Within the listing below, the lines to output run from the one containing "How do I perform: Select the Details tab?" through the one containing "Screen dimensions: 568x415"; copy them exactly and nothing else.

__Data for this task__
^^^^^^^^

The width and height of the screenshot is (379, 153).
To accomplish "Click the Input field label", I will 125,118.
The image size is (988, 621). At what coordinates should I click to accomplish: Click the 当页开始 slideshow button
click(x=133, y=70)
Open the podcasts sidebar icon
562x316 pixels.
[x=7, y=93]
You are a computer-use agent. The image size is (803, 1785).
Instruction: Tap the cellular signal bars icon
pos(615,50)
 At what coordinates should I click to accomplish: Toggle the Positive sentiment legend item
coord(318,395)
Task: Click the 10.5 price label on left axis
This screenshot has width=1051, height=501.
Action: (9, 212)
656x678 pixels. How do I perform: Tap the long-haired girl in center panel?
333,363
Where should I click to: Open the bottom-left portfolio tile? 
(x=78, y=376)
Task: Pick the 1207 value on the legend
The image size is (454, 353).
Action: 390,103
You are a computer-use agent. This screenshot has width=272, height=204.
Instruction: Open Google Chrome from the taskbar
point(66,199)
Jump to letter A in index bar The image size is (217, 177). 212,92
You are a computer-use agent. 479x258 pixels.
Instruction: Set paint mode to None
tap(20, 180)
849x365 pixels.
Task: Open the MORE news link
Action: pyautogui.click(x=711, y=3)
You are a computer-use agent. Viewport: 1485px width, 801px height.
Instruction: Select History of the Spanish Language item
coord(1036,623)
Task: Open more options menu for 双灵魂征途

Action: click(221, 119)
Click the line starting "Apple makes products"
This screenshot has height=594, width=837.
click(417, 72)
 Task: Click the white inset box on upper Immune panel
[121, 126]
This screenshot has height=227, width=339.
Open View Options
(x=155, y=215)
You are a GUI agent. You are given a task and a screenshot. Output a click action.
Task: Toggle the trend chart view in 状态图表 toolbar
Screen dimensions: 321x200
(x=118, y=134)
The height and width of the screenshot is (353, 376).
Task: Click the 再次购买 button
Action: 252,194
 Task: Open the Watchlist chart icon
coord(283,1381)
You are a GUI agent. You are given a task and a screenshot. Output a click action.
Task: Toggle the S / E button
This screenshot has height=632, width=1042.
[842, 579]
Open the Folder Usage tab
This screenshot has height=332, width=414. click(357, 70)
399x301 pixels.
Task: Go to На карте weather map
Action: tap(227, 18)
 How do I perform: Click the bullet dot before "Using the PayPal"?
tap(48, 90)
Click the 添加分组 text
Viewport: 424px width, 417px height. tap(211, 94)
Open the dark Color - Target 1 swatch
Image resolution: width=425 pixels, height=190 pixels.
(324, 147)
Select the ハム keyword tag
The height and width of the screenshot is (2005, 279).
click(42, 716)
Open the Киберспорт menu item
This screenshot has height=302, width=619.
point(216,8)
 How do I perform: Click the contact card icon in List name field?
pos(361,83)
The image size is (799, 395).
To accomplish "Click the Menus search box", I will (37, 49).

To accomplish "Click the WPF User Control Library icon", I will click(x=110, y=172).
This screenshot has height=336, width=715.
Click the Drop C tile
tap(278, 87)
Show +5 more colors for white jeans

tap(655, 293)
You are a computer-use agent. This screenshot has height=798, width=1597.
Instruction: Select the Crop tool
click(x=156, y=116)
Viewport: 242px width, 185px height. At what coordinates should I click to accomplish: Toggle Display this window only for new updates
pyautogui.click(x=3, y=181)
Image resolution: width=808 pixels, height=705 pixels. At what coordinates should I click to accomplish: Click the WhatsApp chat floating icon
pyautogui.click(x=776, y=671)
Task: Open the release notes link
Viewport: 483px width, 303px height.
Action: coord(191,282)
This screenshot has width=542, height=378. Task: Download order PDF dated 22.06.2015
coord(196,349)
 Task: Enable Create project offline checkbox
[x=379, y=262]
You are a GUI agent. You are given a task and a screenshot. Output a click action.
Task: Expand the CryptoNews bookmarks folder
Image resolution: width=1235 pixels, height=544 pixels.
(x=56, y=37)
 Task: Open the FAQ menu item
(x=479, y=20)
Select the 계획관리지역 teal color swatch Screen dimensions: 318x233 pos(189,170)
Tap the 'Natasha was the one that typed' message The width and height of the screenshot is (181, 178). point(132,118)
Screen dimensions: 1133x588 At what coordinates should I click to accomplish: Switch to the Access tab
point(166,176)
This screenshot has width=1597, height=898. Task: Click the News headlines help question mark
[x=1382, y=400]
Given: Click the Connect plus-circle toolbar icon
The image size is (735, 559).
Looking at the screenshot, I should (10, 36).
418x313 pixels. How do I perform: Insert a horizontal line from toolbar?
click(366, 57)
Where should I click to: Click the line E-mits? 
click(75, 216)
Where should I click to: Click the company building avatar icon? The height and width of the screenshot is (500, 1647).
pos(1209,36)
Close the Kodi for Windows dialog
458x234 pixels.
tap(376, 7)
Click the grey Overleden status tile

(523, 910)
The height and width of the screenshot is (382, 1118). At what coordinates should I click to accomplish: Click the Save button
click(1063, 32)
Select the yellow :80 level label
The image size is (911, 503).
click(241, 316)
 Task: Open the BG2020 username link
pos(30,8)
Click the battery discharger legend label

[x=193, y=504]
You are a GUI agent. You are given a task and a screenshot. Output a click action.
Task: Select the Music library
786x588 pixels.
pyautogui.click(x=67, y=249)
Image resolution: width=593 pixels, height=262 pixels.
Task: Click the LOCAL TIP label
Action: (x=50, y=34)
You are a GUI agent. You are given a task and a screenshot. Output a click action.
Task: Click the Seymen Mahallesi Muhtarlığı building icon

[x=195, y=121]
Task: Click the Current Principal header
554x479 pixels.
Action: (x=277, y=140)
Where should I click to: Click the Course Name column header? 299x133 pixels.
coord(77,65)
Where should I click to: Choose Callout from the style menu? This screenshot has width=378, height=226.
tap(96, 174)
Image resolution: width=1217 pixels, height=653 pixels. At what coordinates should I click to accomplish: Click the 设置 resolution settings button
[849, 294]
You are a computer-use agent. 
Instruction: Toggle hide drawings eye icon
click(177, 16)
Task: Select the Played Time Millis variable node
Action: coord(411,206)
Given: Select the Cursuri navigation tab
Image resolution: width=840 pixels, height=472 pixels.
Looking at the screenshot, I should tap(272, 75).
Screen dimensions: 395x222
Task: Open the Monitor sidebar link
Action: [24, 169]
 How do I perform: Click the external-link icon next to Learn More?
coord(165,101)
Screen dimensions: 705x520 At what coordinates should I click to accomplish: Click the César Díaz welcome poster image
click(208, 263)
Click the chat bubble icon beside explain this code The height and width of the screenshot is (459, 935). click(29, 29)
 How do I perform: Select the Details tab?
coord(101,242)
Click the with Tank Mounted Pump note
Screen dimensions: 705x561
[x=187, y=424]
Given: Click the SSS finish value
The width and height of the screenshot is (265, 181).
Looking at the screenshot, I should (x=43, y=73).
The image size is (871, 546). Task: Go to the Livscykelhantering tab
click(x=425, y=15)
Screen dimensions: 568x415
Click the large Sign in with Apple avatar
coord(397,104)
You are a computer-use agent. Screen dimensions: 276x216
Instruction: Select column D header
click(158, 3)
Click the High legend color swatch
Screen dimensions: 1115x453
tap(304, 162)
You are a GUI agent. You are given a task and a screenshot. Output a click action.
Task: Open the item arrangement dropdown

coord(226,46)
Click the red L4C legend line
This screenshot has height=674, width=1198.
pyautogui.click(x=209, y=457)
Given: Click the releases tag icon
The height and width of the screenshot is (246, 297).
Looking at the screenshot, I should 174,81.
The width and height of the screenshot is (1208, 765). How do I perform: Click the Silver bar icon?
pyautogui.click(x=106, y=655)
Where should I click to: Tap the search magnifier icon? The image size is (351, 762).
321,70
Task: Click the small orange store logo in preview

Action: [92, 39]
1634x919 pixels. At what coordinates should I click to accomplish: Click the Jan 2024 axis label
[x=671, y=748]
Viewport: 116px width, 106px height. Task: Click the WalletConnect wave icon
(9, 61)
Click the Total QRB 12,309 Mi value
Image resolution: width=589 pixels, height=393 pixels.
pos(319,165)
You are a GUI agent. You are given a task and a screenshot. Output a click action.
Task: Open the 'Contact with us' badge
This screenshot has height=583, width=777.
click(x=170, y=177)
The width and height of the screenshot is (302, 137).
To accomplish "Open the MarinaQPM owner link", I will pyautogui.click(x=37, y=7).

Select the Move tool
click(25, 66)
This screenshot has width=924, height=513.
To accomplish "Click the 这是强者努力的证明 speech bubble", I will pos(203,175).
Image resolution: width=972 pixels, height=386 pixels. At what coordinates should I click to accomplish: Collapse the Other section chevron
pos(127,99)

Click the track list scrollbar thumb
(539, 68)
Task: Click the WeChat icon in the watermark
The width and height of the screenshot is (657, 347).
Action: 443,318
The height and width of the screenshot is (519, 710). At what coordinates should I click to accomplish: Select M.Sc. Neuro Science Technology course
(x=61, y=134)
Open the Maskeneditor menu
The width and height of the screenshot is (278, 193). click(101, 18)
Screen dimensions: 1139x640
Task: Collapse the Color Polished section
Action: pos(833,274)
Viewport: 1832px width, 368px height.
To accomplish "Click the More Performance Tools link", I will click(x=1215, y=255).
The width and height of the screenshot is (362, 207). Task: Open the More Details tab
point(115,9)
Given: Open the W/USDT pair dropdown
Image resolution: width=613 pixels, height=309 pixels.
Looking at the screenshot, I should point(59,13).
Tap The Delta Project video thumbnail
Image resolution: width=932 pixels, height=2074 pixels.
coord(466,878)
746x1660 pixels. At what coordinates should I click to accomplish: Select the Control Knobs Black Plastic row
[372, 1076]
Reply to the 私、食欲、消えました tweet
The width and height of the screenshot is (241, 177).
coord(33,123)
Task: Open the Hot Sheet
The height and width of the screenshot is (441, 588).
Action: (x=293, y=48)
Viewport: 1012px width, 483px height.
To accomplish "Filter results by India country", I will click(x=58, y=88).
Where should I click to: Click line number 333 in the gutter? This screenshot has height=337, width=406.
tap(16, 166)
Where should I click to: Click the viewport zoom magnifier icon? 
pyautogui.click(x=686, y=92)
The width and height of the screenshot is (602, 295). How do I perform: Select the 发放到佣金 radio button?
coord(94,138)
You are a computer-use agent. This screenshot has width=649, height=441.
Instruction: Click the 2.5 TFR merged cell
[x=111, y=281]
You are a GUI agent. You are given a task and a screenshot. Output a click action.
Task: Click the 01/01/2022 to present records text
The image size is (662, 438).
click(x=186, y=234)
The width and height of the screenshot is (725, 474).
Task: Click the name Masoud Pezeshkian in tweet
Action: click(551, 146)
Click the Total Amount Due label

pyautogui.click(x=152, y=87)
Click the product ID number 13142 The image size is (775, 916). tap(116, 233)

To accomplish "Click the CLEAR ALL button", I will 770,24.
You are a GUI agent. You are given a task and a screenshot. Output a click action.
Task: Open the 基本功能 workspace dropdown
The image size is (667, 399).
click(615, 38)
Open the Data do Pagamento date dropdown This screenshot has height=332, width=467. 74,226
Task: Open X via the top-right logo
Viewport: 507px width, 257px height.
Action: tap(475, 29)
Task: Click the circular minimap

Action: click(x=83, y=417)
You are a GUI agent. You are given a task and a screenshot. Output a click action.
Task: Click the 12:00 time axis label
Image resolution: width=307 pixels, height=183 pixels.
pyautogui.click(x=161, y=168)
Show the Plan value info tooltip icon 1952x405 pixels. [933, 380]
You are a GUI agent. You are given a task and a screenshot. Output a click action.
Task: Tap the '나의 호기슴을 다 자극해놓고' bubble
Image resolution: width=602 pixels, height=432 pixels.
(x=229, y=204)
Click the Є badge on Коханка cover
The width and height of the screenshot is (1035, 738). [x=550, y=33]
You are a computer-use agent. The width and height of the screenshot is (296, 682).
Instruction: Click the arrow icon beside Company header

^^^^^^^^

__Finished exercise__
 How do I perform: Select the Details tab?
coord(101,242)
Click the with Tank Mounted Pump note
Screen dimensions: 705x561
[x=187, y=424]
Given: Click the SSS finish value
The width and height of the screenshot is (265, 181).
Looking at the screenshot, I should (x=43, y=73).
The image size is (871, 546). Task: Go to the Livscykelhantering tab
click(x=425, y=15)
Screen dimensions: 568x415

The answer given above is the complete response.